Um dos antecessores de J.S. Mill, chamado Jeremy Bentham, defendia uma versão puramente
quantitativa de hedonismo. De acordo com esta perspetiva, para calcular a felicidade, ou bem-
estar, causada por uma dada ação temos de ver como ela afeta cada um dos indivíduos
envolvidos, subtraindo a quantidade de dor à quantidade de prazer que ela provoca. Essas
quantidades de dor e de prazer, por sua vez, seriam calculadas exclusivamente com base na
sua intensidade e na sua duração Bentham diria, por exemplo, que uma dolorosa visita ao
dentista poderia ainda assim revelar-se a coisa certa a fazer, desde que a dor intensa, mas de
curta duração, provocada por essa experiência fosse suplantada por um bem-estar futuro
bastante prolongado no tempo.

Mill estaria apenas parcialmente de acordo com o seu antecessor. Na sua opinião, além da
quantidade de prazeres era fundamental ter em conta a sua qualidade. Isto significa que,
contrariamente ao seu antecessor, Mill defendeu uma versão qualitativa de hedonismo.
Segundo Mill, existem prazeres qualitativamente superiores a outros, ou seja, há prazeres
intrinsecamente melhores do que outros.

DILEMA DO BONDE
Vejamos um exemplo do pensamento utilitarista: imagine um bonde desgovernado que está
indo em direção a cinco pessoas presas nos trilhos.

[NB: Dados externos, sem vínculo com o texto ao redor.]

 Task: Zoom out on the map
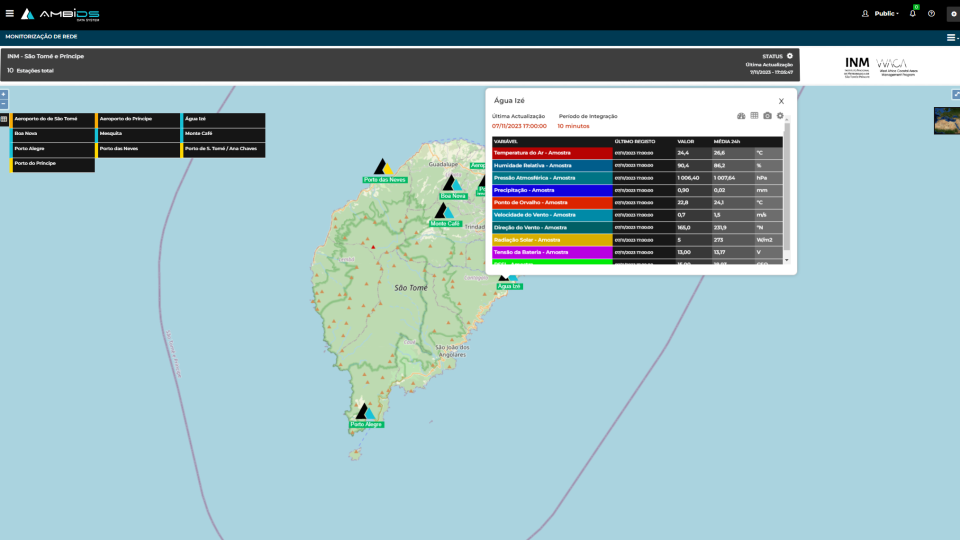coord(4,104)
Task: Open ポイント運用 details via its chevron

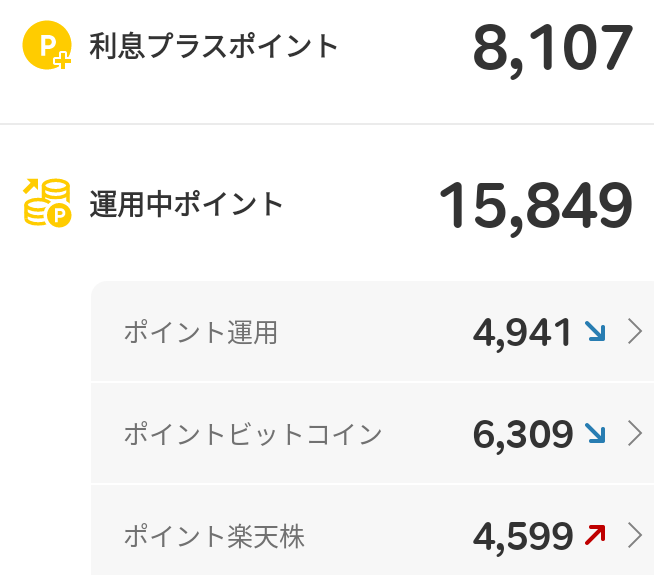Action: click(x=635, y=331)
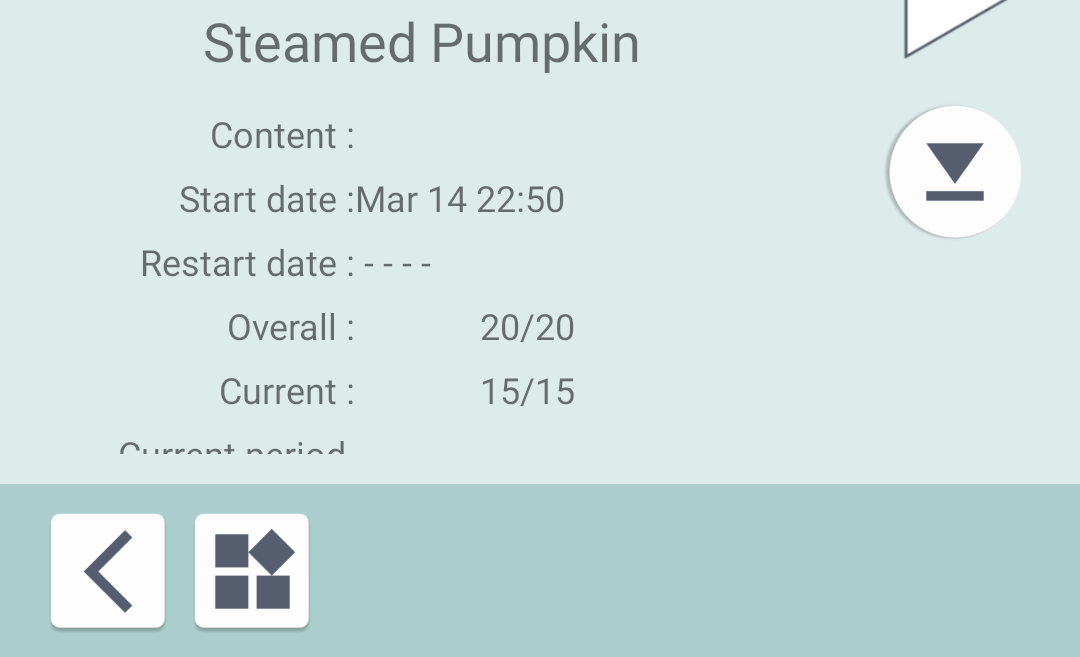Click the Restart date label
This screenshot has width=1080, height=657.
pyautogui.click(x=246, y=264)
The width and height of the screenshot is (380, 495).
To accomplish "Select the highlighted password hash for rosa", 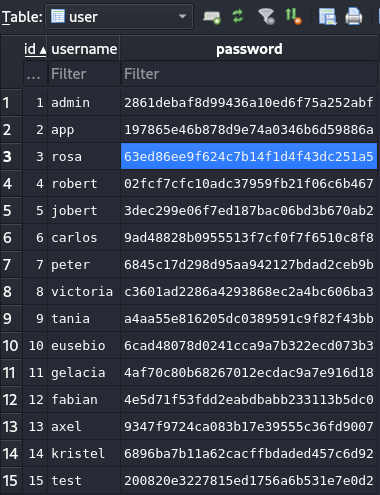I will click(x=249, y=156).
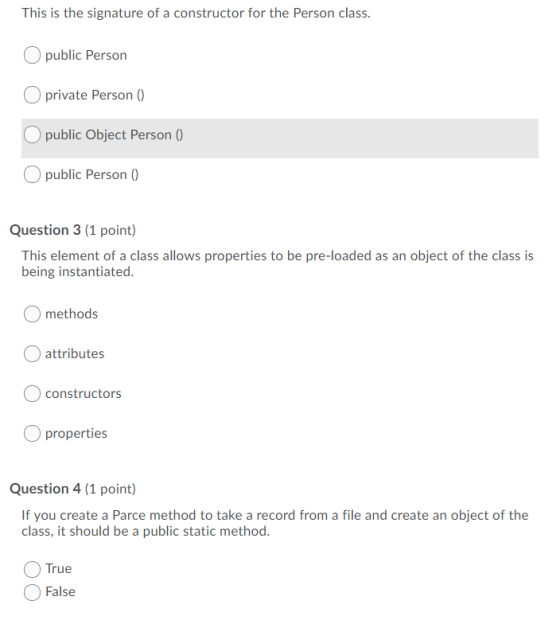Click the Parce method question text

pyautogui.click(x=275, y=523)
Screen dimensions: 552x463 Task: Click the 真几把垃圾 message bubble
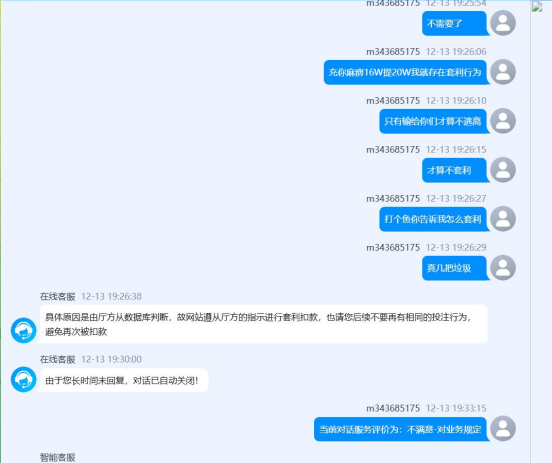tap(454, 268)
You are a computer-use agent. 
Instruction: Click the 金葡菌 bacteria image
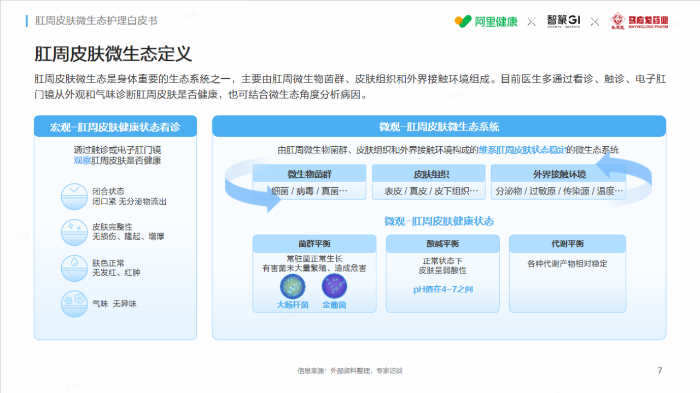(x=334, y=286)
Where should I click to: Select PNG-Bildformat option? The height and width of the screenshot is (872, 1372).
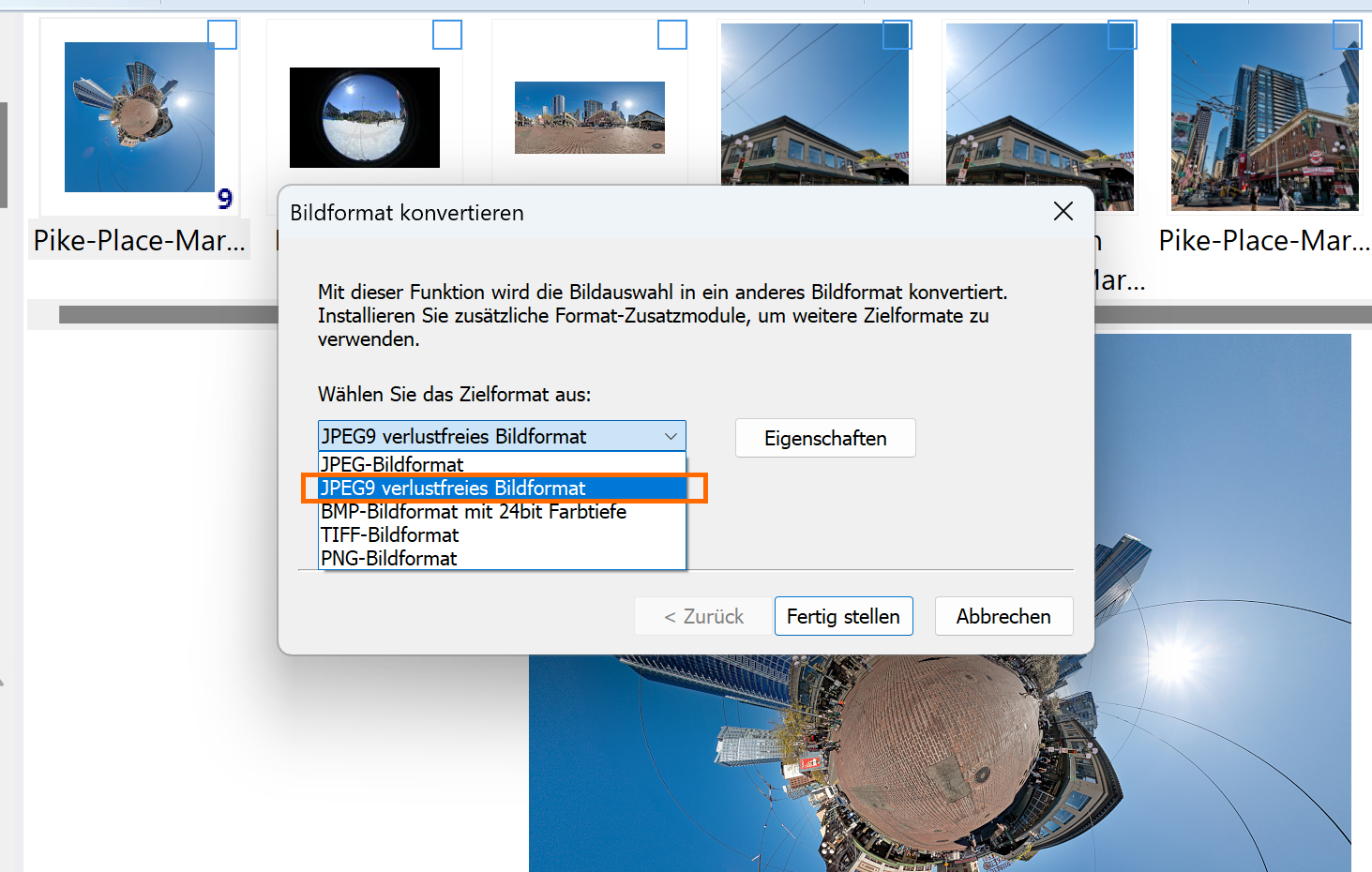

Se você pudesse mudar a direção do bonde para uma rota onde o bonde mataria apenas uma
pessoa, que decisão tomaria?

A questão em que reside a dificuldade, para muitos, é que deixar o bonde percorrer seu curso
normal e matar as cinco pessoas implica não tomar parte no acontecido, ou seja, implica
deixar o curso natural das coisas acontecer. Acionar a alavanca que faz o bonde mudar de
direção, entretanto, seria tornar-se responsável pela morte daquele um indivíduo.

De acordo com o utilitarismo, a decisão a se tomar é certamente a de mudar a rota do bonde,


já que, neste caso, morreriam menos pessoas.